* [SUPPLIED DATA]
━━━━━━━━━━━━━━━━
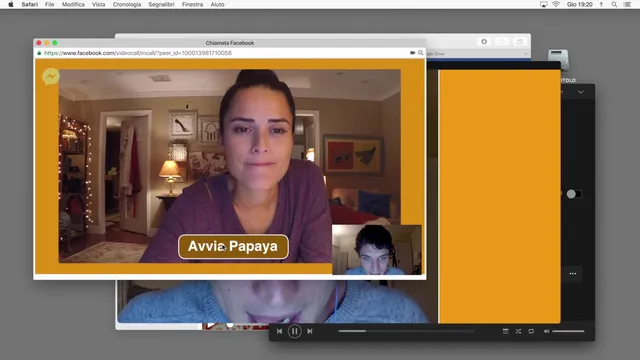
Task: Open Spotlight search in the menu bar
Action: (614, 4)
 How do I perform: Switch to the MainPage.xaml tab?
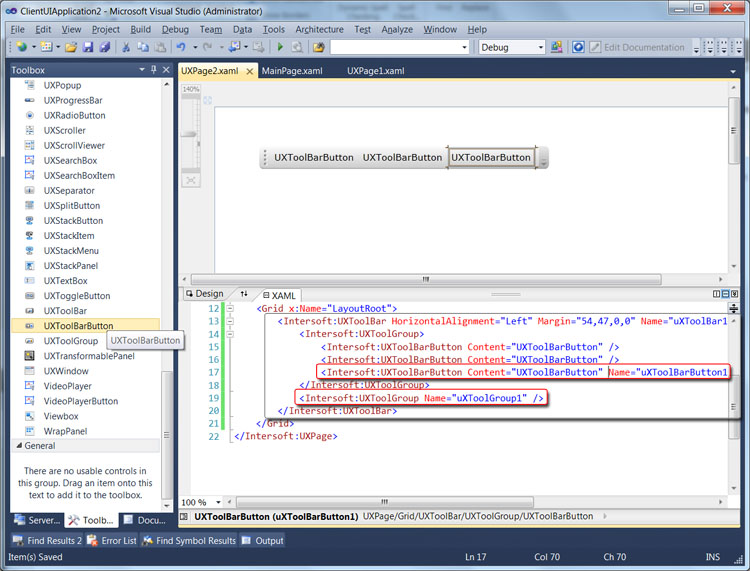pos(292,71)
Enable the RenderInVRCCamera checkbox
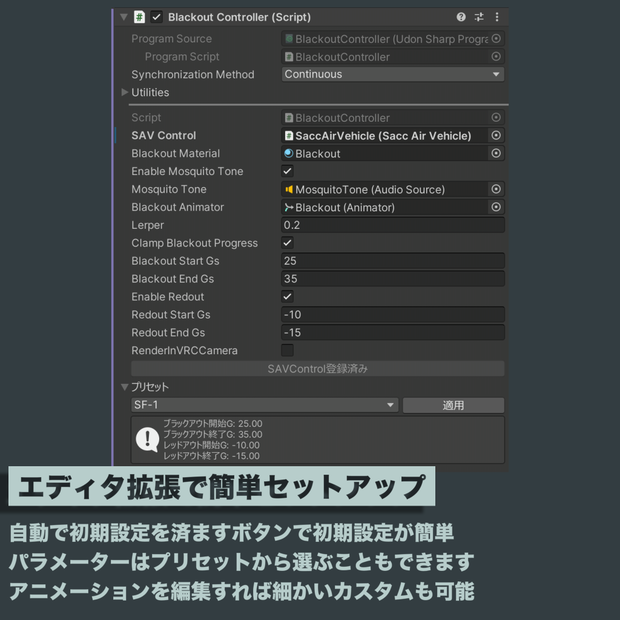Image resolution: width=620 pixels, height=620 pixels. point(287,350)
━━━━━━━━━━━━━━━━
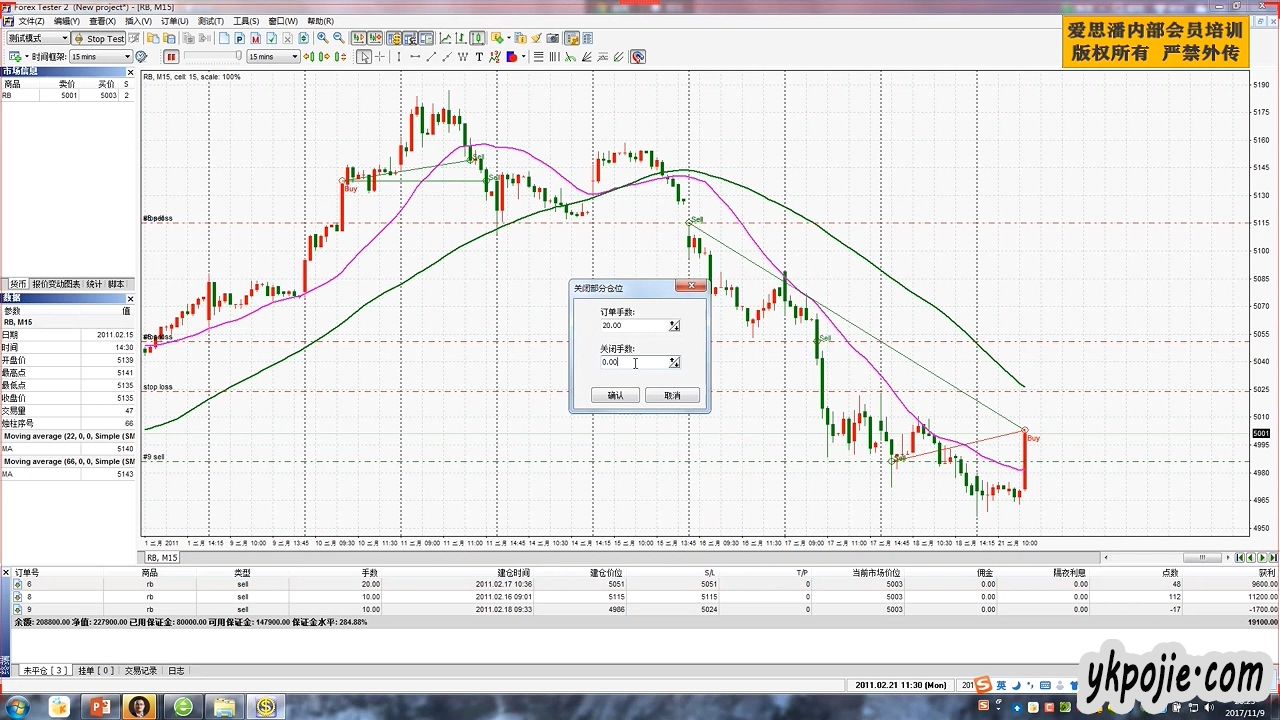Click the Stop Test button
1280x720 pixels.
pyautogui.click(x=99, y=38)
━━━━━━━━━━━━━━━━
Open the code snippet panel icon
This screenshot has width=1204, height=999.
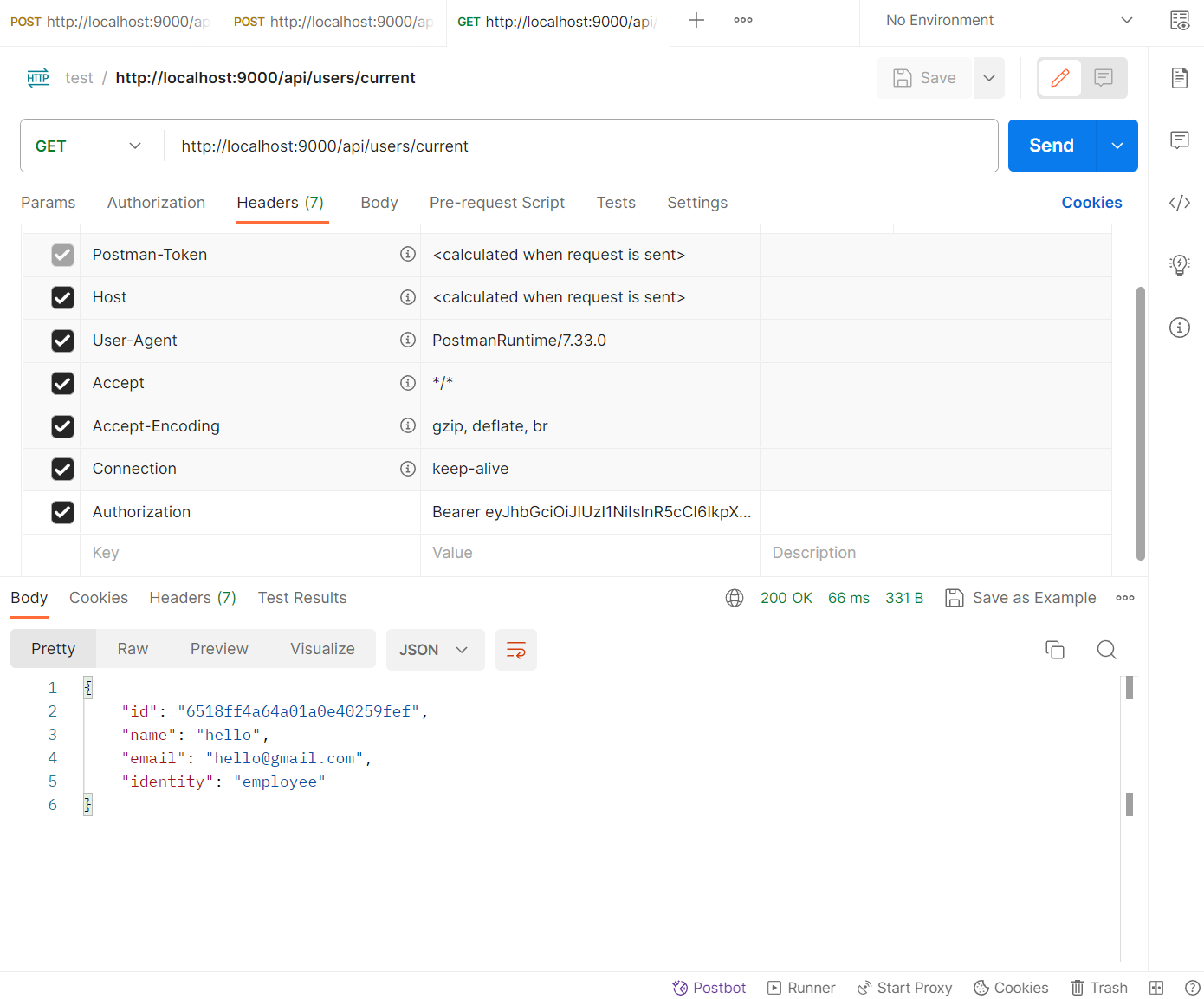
━━━━━━━━━━━━━━━━
* [EXERCISE GOAL] From the data above, return every line from the line that has "Open the code snippet panel icon" up to and including the line that has "This screenshot has width=1204, height=999.", exactly.

* [RESPONSE AREA]
Open the code snippet panel icon
This screenshot has width=1204, height=999.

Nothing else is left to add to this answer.